I read this as 'game A writes data, and game B reads it'. The main trouble I see here is that B must understand what A says. In a network, this is called a protocol, a set of agreements on things you can express in a communication, and it easily extends to off-line communication I think.
Right. This is not a protocol (in the sense of network communication) with which games communicate with one another. It is more like a data format that, for all intents and purposes, is a standard JSON file that uses certain keywords or "suggestions" for a host application that loads it.
Think of it as the same as any other game-related asset (such as a 3D mesh; or a world-map file), but for general game content.
As for JSON with a twist, I'd advise against it. Using an open, commonly available standard, such as xml or json, is much more useful than any home-brewn format, as inevitable, the knowledge of reading it will get lost, be available in the wrong programming language or platform, etc etc.
It's not JSON with a twist in the sense that it would be a different format. These files would theoretically be standard JSON, with a few conventions layered on top.

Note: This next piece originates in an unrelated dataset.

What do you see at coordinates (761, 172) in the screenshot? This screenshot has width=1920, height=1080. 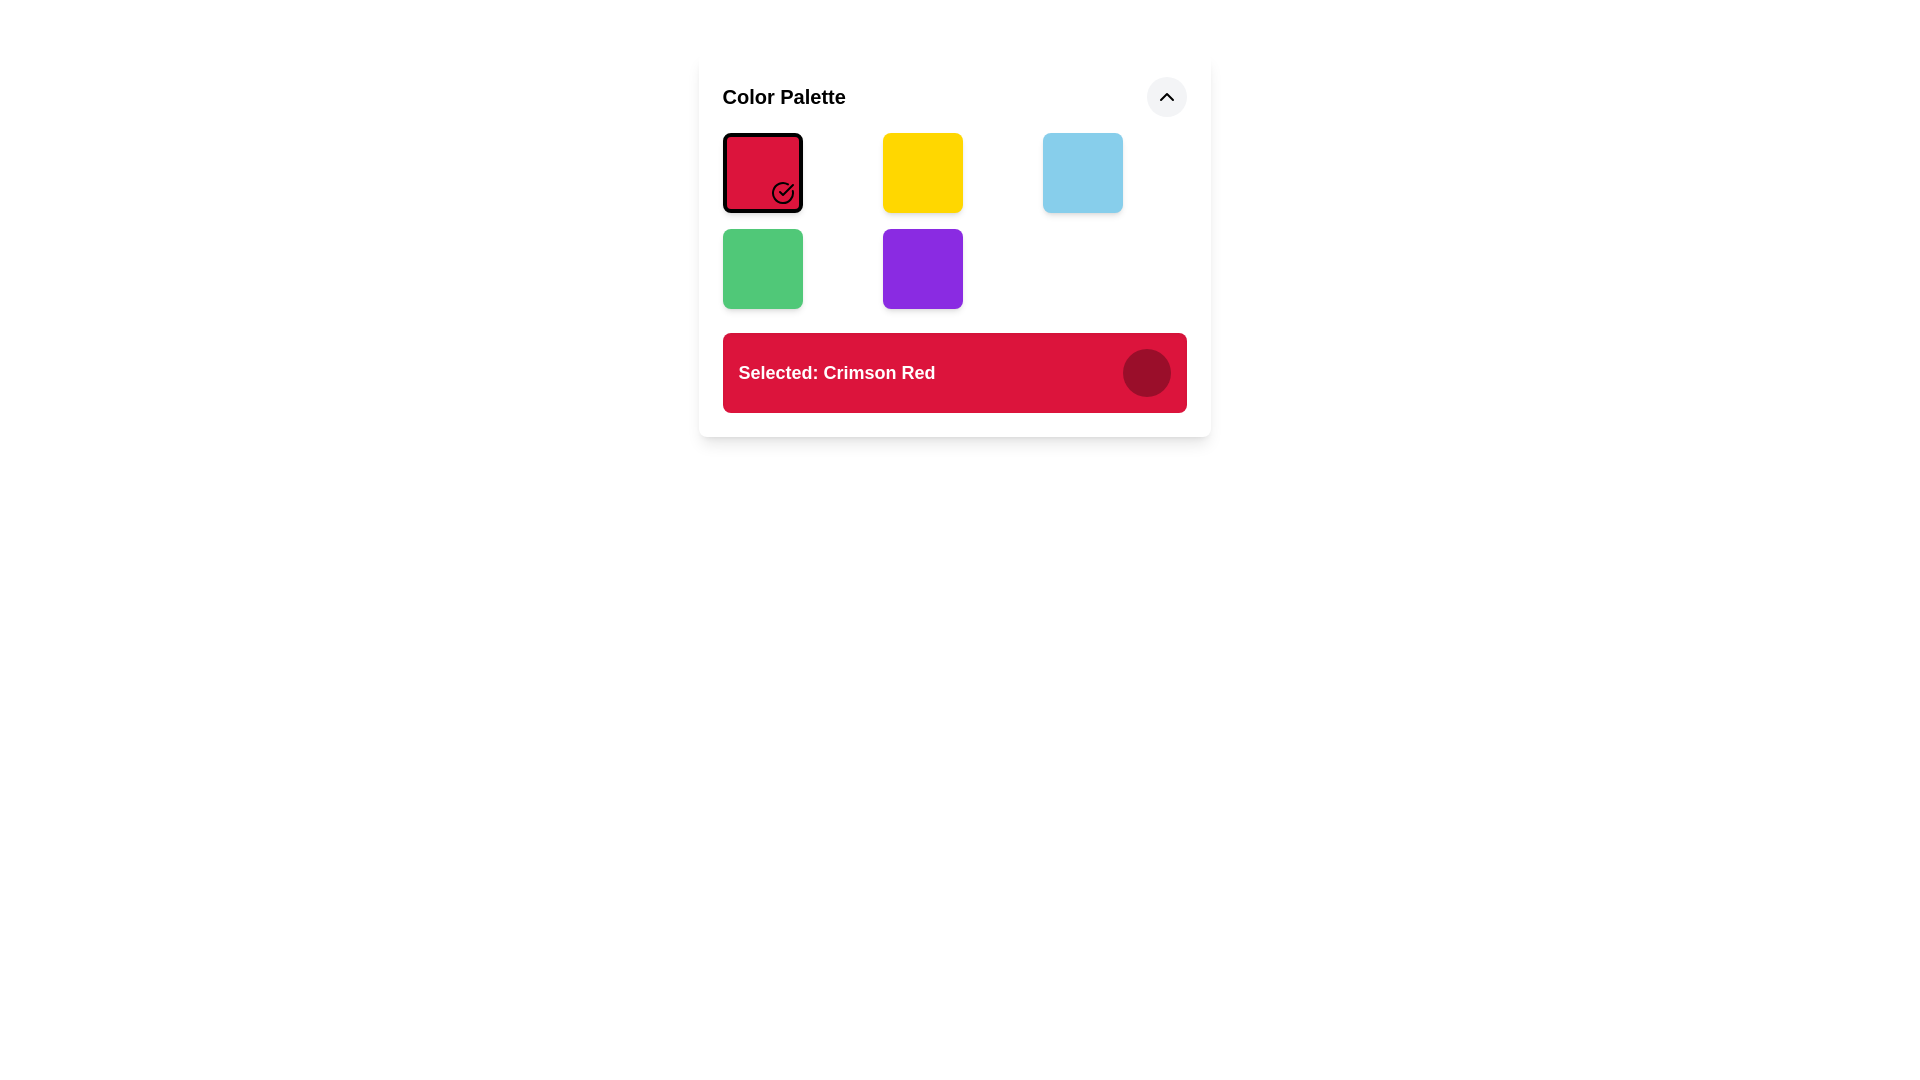 I see `the top-left selectable color tile in the color palette, which has a crimson red background and a black border with a checkmark icon` at bounding box center [761, 172].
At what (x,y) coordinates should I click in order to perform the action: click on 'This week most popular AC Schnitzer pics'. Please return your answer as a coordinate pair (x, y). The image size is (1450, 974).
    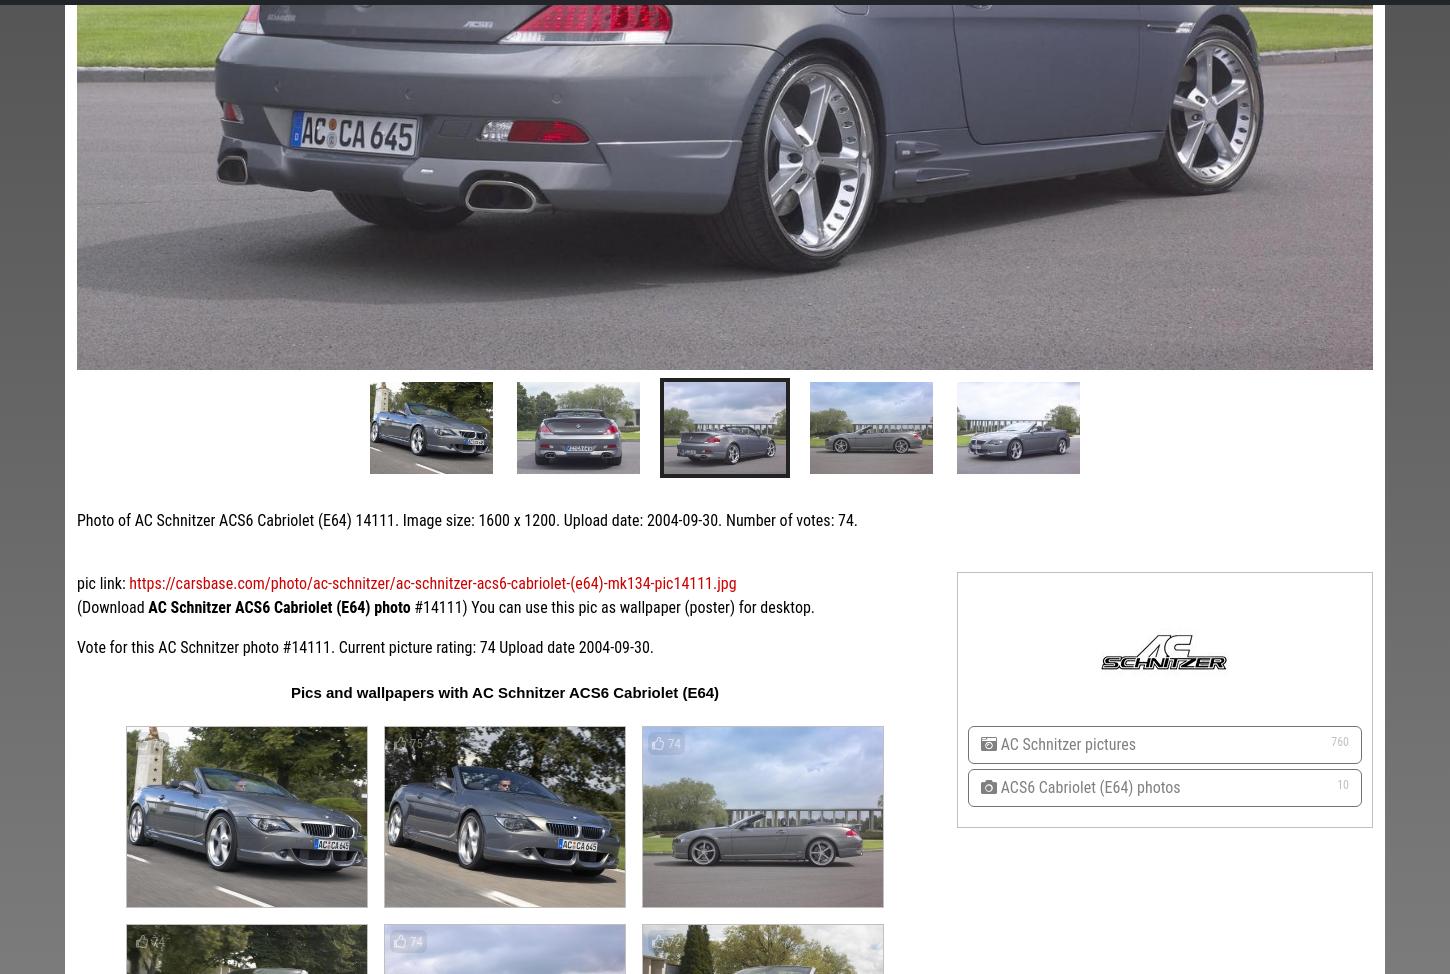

If you worry about size, throw a standard compression algorithm against it. It will probably perform equal or better than any smart encoding you can think of, for a fraction of the effort. Besides, disk-space is hardly a problem nowadays (although, I am down to less than 8GB free
That's pretty much what I was going to do from the start. I'm not looking to reinvent that particular wheel.
Further down your message, you mention 'someone writes a file', which got me thinking about languages for adventure authoring, is this getting any closer?
Yes, that's the whole purpose. This is aimed at allowing people to write a complete game, pack it up into a file, and then use a compliant host application to read and interpret the file. This concept is based on game engines such as Doom and Quake, where the game itself was just a host application that would load WAD and PAK files (respectively) to find its graphics, levels, scripts, and so forth.